- [THE PROBLEM]: Starting at the line containing "Click the JS icon beside index.js" and ending at the line containing "This screenshot has width=812, height=507.", print every line of the material below exactly, both ends included, and stop there.

- [MATERIAL PROVIDED]:
------------------------------------------------------------------------

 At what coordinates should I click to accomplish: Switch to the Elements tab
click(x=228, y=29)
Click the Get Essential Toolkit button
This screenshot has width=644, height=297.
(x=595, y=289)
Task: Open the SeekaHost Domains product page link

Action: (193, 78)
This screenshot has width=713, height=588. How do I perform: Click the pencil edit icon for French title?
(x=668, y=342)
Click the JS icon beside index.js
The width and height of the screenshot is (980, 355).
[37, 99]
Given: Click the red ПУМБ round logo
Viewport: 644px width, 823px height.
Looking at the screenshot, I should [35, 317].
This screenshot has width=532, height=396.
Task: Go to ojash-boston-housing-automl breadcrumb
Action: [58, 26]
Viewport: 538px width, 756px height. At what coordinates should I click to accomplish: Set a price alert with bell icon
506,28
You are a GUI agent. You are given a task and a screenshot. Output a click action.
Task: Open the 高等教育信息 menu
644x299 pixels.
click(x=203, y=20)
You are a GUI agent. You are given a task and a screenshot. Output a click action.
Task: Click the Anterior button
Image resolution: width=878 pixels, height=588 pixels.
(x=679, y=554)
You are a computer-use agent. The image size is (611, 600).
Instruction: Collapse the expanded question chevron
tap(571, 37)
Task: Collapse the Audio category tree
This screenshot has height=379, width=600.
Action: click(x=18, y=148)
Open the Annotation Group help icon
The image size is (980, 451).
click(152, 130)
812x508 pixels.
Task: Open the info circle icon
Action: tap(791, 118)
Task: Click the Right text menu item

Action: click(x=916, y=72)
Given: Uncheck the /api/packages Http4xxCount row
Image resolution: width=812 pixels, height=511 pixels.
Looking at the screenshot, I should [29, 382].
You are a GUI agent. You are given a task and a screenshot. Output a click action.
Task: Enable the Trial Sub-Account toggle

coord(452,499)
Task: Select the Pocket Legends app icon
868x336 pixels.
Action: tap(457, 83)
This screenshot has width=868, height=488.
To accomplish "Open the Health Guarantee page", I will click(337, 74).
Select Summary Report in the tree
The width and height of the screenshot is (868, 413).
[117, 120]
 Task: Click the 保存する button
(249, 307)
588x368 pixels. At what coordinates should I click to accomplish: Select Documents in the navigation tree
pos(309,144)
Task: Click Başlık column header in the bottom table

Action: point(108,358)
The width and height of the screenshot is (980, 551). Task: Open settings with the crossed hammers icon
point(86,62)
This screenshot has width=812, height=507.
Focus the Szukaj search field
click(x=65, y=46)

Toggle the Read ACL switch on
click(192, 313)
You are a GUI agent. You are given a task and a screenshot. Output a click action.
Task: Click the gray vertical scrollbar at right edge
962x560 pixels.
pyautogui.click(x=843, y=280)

------------------------------------------------------------------------

- [REPLY]:
Click the JS icon beside index.js
The width and height of the screenshot is (980, 355).
[37, 99]
Given: Click the red ПУМБ round logo
Viewport: 644px width, 823px height.
Looking at the screenshot, I should [35, 317].
This screenshot has width=532, height=396.
Task: Go to ojash-boston-housing-automl breadcrumb
Action: [58, 26]
Viewport: 538px width, 756px height. At what coordinates should I click to accomplish: Set a price alert with bell icon
506,28
You are a GUI agent. You are given a task and a screenshot. Output a click action.
Task: Open the 高等教育信息 menu
644x299 pixels.
click(x=203, y=20)
You are a GUI agent. You are given a task and a screenshot. Output a click action.
Task: Click the Anterior button
Image resolution: width=878 pixels, height=588 pixels.
(x=679, y=554)
You are a computer-use agent. The image size is (611, 600).
Instruction: Collapse the expanded question chevron
tap(571, 37)
Task: Collapse the Audio category tree
This screenshot has height=379, width=600.
Action: click(x=18, y=148)
Open the Annotation Group help icon
The image size is (980, 451).
click(152, 130)
812x508 pixels.
Task: Open the info circle icon
Action: tap(791, 118)
Task: Click the Right text menu item

Action: click(x=916, y=72)
Given: Uncheck the /api/packages Http4xxCount row
Image resolution: width=812 pixels, height=511 pixels.
Looking at the screenshot, I should [29, 382].
You are a GUI agent. You are given a task and a screenshot. Output a click action.
Task: Enable the Trial Sub-Account toggle

coord(452,499)
Task: Select the Pocket Legends app icon
868x336 pixels.
Action: tap(457, 83)
This screenshot has width=868, height=488.
To accomplish "Open the Health Guarantee page", I will click(337, 74).
Select Summary Report in the tree
The width and height of the screenshot is (868, 413).
[117, 120]
 Task: Click the 保存する button
(249, 307)
588x368 pixels. At what coordinates should I click to accomplish: Select Documents in the navigation tree
pos(309,144)
Task: Click Başlık column header in the bottom table

Action: point(108,358)
The width and height of the screenshot is (980, 551). Task: Open settings with the crossed hammers icon
point(86,62)
This screenshot has width=812, height=507.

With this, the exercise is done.